## Task objective
In the material below, how many lines contain the word "computer"? The reply must be that number alone.

## Data records
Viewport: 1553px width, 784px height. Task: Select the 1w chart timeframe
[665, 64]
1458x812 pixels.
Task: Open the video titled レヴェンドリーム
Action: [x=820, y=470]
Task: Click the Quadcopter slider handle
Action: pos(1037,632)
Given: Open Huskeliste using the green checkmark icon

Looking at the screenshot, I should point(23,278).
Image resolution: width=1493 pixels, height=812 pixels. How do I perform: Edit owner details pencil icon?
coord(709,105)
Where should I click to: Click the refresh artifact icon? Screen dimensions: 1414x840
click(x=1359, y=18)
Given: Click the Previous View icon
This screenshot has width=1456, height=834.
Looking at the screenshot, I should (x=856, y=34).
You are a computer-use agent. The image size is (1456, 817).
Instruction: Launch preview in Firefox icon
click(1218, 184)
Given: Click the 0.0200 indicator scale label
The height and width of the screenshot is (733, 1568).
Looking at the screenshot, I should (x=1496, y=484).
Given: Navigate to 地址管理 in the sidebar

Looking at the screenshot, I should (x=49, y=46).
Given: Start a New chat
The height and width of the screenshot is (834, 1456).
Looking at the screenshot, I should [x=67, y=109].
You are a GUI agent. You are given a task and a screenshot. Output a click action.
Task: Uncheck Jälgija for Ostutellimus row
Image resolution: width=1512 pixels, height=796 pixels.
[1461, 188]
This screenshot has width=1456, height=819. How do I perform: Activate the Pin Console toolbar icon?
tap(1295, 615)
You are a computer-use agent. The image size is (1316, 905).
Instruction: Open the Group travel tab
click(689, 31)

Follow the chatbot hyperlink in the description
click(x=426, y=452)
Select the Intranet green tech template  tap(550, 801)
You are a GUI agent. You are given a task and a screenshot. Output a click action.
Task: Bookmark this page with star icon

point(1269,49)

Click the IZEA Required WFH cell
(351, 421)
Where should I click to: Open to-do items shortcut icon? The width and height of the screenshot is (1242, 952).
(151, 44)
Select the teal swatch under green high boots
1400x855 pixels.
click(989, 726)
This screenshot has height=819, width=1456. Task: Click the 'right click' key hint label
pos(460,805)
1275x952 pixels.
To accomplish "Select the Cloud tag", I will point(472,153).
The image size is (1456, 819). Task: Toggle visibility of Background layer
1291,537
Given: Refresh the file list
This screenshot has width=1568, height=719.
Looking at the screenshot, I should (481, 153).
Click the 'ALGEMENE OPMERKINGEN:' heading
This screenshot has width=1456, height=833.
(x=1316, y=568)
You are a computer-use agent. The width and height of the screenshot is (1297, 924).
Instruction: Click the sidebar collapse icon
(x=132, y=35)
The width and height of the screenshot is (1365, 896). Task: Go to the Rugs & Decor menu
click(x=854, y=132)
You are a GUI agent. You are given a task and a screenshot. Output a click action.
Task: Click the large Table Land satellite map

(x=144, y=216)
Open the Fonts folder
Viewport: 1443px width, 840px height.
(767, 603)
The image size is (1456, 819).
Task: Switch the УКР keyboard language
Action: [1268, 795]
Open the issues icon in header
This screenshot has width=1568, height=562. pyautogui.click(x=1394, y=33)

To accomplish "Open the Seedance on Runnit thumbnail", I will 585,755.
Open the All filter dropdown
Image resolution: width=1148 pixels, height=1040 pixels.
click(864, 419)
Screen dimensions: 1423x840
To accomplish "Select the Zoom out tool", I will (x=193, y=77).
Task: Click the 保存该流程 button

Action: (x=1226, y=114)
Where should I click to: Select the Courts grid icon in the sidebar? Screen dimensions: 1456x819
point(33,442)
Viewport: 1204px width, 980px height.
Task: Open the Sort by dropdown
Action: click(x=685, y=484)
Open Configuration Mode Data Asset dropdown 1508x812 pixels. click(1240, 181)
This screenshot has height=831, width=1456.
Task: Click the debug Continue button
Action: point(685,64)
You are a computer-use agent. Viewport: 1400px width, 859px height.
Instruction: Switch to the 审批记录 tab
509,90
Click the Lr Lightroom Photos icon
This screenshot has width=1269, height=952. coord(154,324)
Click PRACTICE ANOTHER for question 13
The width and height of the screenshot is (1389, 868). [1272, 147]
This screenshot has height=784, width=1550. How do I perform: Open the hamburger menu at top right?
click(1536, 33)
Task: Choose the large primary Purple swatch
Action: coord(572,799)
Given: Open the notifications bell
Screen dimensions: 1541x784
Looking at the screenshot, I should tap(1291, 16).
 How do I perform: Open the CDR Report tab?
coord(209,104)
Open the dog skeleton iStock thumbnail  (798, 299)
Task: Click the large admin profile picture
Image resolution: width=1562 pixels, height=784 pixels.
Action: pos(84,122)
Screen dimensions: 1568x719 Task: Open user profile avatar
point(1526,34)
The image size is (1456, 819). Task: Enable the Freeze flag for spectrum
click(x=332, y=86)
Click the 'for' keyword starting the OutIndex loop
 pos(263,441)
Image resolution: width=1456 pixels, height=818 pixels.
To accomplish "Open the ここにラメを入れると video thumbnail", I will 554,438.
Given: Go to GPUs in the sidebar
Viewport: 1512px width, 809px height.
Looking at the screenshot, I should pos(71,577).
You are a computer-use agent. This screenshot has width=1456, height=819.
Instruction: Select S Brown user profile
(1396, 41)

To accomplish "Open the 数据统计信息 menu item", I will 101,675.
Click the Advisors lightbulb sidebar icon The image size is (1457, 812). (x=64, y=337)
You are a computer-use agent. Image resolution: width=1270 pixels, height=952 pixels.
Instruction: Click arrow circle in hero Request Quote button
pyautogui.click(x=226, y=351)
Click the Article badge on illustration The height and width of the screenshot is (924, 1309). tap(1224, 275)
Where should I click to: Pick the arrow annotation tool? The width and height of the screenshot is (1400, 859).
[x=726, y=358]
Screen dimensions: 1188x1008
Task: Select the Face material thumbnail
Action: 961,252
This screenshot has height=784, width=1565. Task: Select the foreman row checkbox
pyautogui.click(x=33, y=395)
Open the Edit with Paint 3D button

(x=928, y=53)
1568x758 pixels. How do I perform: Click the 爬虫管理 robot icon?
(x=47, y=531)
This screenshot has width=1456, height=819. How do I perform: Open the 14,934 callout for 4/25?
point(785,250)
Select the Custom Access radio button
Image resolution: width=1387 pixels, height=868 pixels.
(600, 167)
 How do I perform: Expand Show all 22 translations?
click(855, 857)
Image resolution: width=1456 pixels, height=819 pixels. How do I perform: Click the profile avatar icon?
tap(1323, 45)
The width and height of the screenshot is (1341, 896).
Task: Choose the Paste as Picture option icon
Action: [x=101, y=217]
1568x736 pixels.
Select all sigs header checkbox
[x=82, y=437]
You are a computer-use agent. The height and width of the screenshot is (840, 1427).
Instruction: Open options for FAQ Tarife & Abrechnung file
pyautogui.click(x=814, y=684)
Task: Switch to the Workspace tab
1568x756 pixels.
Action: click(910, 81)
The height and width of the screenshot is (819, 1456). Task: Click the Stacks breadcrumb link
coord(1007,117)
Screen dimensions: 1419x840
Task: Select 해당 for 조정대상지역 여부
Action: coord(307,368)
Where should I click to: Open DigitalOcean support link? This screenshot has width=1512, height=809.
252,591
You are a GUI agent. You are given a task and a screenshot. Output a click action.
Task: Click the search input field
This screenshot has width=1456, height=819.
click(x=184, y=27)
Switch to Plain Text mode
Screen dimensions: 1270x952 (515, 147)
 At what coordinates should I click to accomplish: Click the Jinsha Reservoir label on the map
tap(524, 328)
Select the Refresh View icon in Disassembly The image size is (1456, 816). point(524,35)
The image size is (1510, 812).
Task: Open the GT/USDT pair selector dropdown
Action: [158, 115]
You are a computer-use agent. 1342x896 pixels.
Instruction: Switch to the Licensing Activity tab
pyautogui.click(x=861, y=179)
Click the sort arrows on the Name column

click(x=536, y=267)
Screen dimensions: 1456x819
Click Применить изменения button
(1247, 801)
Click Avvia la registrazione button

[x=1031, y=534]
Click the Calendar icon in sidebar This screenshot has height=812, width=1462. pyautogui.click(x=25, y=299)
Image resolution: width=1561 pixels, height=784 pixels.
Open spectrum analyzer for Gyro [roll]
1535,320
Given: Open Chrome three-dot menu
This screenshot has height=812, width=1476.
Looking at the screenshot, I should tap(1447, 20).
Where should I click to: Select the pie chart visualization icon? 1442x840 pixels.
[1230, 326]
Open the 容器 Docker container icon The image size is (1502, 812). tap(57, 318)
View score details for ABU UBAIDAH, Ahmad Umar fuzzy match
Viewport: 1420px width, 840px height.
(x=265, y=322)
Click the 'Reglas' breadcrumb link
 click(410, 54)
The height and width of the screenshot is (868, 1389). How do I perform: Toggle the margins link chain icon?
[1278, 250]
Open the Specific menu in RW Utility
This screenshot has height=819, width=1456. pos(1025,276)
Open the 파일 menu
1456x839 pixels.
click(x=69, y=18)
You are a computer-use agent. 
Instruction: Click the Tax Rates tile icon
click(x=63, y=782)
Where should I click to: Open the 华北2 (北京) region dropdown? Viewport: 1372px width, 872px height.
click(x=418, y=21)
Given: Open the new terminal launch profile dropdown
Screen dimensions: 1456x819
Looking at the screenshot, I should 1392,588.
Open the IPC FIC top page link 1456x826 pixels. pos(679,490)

## Answer box
9